Acaba iki partiden herhangi biri koalisyon görüşmeleri içinde diğerinin kimliksel ve zihinsel temelini rencide edebilecek bir şart öne sürdü mü? Cumhurbaşkanı’nın isteksiz olduğu telkinlere karşın, AKP’nin böyle bir koşulunu duymadık.
Unutmamak lazım ki seçimi koalisyona yeğleyen sadece Erdoğan değildi. AKP’nin neredeyse bütün teşkilatı ve tabanı ilkesel açıdan bu işbirliğine sempatik bakmıyordu. Ama yine de Başbakan muhtemel koalisyonu CHP açısından zora sokabilecek ideolojik bir koşul yaratmadı.

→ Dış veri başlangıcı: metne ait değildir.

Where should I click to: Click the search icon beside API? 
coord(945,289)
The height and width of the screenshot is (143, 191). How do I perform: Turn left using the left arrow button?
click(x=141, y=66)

Ne var ki bunu CHP için söylemek pek mümkün gözükmüyor. Cumhurbaşkanı’nın yeniden Meclis tarafından seçilmesi örneğinin gösterdiği üzere, CHP ancak tek başına iktidara geldiğinde mümkün olabilecek bir şartı öne sürebildi. Bu teknik bir düzenleme değildi… AKP açısından bakıldığında halkı yeniden ikincil kılabilecek bir muhtemel değişimin de zeminiydi…
Diğer bir deyişle CHP, koalisyonun küçük ortağı ve iktidara gelmesi zor bir parti olmasına karşın, AKP’nin ideolojik kazanımının geri alınmasını isteyebildi.
Buna başka örnekler eklenebilir. Ama görünen o ki CHP’nin AKP hazımsızlığı, AKP’nin CHP hazımsızlığından çok daha fazla… Bu da CHP’nin ‘olabilir’ olanı zorlayacak bir rasyonalite içinde davranmasını zorlaştırdı.